◆ DOCUMENT PASSAGE:
# Negril.com Message Board Forums > Jamaican Events Around the World >  Reggae on the Rock Reunion

## Nurse Marcia

Many of you "Old Timers" will know what this party is all about.
For the rest of you...
Friends of Jamaica USA (No longer active) was a charity founded by Wayne Pearce and I took over as the Director in 2002.
We had some kick butt fundraisers in Rockford IL (It sits on the Rock River in Northern Illinois.)

My friend Sally and a few others thought a reunion party would be fun, and I agreed.
So we will be gathering on September 15th at Brewsky's in Rockford, and will be raising some money for Mt Airy All Age School in Negril while we enjoy great Reggae from De Hurricane Band and share our love of Jamaica. It will be bring food to share and Sally will be bringing her famous Enchiladas. 

People have been known to come from all over the United States for this party. The "pre-party" starts on Friday. I will talk to Sweden House this week for availability. They have a great meeting room for us to gather.

Flying in to O'Hare - ORD - is an option. There is a scheduled bus every hour between O'Hare and Rockford. I will arrange to get you to the Sweden House from their bus terminal. There is also a scheduled bus from Midway, but not as often.
http://www.coachusa.com/vangalder/ss.tickets.asp

Rockford has an airport as well - RFD - as another option. Allegiant flies into RFD. I can also help get you to the Hotel from there. It's not far.

The party will start at 6PM. De Hurricane will play from 7 until 10. Then the "after-party" at the Hotel. 
There will be lots of door prizes and a silent auction. Many Jamaican items. Sally is also making one of her famous rum cakes. And I bet we can talk Mickey into making one too.

Mark your calendars, check for flights, tell your friends, and join us for a great party for a good cause. It's one of the best times you can have without being in Jamaica.

Email me at nursemarica4 at yahoo dot com with questions.

----------


## Nurse Marcia

Additional info: Sally tells me Mt. Airy is now getting support from Sandals Foundation. We will be donating any money raised to another worthy cause in Negril. More information on that will be coming.

----------


## Bnewb

Yes, Mt. Airy has had many strong supporters for quite a few years even before Sandals.
Maybe look into helping the NEET project...they're doing incredible work around Jamaica.

----------


## Blandy1

Nurse Marcia,

Andy & I will be coming & we will need a smoking room for Friday & Saturday night at the Sweden House. We look forward to seeing everyone there!!

----------


## Rambo

Nurse......
what band??
heard Ark Band is playing??

----------


## Cands

This sounds like a lot of fun!! Right in our area too! Will definitely try to attend.

----------


## Biggs of the week

Nice since you don't see many of the "oldtimers" posting anymore.It's always been a great party with great people1

----------


## Rumrunner

That will be the perfect way to celebrate my hubby's birthday. It's on Sep. 15! We're only a two hour drive away. Can't wait to meet you all.

----------


## Nurse Marcia

The Band is De Hurricane. They played at the last FOJ Reggae on the Rock and they were great. Jerry at Brewsky's (the manager) liked them so much he had them back for a special event at the bar the next year.

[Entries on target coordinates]

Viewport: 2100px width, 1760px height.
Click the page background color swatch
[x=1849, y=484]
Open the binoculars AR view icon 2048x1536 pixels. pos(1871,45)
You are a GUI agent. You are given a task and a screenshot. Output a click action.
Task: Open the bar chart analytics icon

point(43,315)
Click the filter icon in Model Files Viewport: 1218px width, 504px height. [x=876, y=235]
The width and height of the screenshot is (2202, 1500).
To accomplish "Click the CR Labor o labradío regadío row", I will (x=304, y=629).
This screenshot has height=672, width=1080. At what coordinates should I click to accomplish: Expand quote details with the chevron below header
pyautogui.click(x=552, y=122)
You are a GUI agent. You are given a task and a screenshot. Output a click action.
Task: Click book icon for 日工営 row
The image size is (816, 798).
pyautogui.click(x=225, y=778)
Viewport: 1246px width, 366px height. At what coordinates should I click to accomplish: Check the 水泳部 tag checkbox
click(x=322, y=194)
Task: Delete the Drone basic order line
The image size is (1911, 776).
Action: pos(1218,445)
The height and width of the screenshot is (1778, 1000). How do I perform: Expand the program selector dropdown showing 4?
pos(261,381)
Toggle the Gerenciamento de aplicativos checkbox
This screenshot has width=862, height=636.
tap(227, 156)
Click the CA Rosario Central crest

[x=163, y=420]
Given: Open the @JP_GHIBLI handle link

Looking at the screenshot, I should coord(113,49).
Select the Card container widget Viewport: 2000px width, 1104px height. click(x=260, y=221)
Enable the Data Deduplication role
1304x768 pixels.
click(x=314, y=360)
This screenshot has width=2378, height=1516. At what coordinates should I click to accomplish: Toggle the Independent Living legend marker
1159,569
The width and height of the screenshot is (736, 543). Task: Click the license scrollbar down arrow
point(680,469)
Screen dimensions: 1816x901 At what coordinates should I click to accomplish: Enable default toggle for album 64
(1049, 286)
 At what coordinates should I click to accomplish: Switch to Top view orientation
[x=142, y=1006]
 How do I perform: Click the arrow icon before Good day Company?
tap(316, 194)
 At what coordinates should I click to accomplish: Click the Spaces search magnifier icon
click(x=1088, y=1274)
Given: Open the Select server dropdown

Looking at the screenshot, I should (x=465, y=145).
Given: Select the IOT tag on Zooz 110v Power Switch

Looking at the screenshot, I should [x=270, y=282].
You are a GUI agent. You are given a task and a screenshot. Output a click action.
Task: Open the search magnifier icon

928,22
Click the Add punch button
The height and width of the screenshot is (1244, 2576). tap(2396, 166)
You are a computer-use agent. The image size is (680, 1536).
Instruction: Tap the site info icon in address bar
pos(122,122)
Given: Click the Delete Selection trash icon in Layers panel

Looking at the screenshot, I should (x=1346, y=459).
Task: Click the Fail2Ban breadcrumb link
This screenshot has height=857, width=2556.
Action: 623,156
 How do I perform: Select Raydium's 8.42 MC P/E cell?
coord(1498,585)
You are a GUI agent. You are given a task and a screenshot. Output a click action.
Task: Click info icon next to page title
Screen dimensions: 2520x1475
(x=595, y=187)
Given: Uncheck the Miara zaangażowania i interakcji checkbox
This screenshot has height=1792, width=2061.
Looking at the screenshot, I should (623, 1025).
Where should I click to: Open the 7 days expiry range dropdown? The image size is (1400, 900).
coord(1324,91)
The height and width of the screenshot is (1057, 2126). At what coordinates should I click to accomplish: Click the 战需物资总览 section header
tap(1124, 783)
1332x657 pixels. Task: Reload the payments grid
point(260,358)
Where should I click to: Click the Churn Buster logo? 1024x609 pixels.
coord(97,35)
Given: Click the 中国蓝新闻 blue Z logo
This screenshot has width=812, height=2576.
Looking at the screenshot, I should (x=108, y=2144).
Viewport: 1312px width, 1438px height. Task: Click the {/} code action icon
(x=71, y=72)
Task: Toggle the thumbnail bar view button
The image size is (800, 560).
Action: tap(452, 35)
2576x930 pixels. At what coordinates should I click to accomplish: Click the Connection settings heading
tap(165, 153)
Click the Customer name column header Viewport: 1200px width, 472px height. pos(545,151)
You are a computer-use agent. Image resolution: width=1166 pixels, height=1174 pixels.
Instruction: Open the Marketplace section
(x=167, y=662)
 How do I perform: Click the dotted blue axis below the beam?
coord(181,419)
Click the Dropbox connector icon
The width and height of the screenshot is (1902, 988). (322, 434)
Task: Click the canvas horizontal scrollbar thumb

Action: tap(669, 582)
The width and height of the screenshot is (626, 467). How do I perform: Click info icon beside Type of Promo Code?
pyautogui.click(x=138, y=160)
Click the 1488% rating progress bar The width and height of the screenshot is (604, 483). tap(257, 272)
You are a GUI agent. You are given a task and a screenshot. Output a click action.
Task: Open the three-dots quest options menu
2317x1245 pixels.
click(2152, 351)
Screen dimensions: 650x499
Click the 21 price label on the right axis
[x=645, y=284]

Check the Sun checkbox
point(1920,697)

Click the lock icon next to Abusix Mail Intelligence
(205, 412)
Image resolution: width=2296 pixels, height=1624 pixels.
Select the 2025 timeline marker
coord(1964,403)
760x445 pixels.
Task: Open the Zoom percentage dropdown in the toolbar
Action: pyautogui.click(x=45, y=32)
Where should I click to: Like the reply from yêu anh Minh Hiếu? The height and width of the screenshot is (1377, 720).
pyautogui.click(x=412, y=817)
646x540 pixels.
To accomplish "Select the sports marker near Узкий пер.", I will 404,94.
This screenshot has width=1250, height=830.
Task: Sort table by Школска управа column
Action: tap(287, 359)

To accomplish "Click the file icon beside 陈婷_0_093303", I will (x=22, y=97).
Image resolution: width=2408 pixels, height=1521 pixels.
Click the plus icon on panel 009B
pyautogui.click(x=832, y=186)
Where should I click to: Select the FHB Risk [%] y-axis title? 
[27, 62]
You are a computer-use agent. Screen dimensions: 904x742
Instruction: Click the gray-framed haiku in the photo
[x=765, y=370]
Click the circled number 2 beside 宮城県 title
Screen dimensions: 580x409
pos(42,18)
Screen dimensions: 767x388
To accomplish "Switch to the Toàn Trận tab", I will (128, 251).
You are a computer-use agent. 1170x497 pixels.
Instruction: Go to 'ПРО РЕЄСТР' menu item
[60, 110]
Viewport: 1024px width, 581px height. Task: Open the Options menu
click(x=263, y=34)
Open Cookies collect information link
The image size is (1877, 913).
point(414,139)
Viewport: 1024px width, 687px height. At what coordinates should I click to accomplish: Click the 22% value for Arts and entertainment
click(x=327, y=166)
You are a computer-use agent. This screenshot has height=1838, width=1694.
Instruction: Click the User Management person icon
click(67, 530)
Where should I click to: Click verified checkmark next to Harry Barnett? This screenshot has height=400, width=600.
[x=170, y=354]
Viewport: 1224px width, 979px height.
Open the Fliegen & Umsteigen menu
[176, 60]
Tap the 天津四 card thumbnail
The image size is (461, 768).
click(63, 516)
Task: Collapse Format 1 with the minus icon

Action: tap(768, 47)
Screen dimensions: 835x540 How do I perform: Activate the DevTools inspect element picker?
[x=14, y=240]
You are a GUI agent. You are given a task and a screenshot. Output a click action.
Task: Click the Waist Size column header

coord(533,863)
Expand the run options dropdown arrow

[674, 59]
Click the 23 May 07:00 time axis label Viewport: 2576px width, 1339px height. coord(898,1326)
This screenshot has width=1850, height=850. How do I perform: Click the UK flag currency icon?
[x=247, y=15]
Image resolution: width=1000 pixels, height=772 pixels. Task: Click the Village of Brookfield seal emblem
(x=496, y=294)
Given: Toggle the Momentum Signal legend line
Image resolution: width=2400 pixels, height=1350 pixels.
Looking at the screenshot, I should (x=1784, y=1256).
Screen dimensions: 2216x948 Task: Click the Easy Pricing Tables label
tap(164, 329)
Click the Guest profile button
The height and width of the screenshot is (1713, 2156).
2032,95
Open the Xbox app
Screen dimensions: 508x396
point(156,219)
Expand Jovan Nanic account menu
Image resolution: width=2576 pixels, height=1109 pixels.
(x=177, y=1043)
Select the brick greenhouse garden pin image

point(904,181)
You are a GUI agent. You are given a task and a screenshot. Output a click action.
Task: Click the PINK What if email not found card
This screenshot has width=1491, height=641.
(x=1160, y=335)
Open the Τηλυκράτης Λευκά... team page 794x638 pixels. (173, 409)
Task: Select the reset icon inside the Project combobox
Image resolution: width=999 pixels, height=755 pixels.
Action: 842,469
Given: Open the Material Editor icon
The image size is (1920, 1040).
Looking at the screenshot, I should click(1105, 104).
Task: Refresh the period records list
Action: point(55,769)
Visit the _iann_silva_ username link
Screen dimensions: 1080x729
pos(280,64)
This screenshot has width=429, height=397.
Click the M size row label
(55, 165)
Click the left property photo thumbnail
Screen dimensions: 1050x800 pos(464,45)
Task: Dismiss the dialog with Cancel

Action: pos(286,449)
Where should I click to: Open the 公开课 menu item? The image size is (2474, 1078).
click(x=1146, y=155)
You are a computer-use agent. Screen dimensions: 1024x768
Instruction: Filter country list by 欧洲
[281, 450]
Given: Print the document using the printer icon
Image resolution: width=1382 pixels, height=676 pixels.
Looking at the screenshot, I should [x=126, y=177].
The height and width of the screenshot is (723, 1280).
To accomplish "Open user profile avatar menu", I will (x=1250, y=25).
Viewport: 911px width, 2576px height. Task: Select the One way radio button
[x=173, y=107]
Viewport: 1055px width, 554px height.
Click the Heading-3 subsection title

◆ DIRECTIVE 1:
Answer these from the Reggae on the Rock thread:
(a) During what hours will De Hurricane play?
(b) Which airline flies into RFD?
(c) What is the name of the manager at Brewsky's?
◆ DIRECTIVE 2: Transcribe part of the Reggae on the Rock thread. Begin at the words "We had some" and stop after "and I agreed.".
The records have nothing to do with what comes next.

◆ TASK SOLUTION 1:
(a) From 7 until 10.
(b) Allegiant.
(c) Jerry.

◆ TASK SOLUTION 2:
We had some kick butt fundraisers in Rockford IL (It sits on the Rock River in Northern Illinois.)

My friend Sally and a few others thought a reunion party would be fun, and I agreed.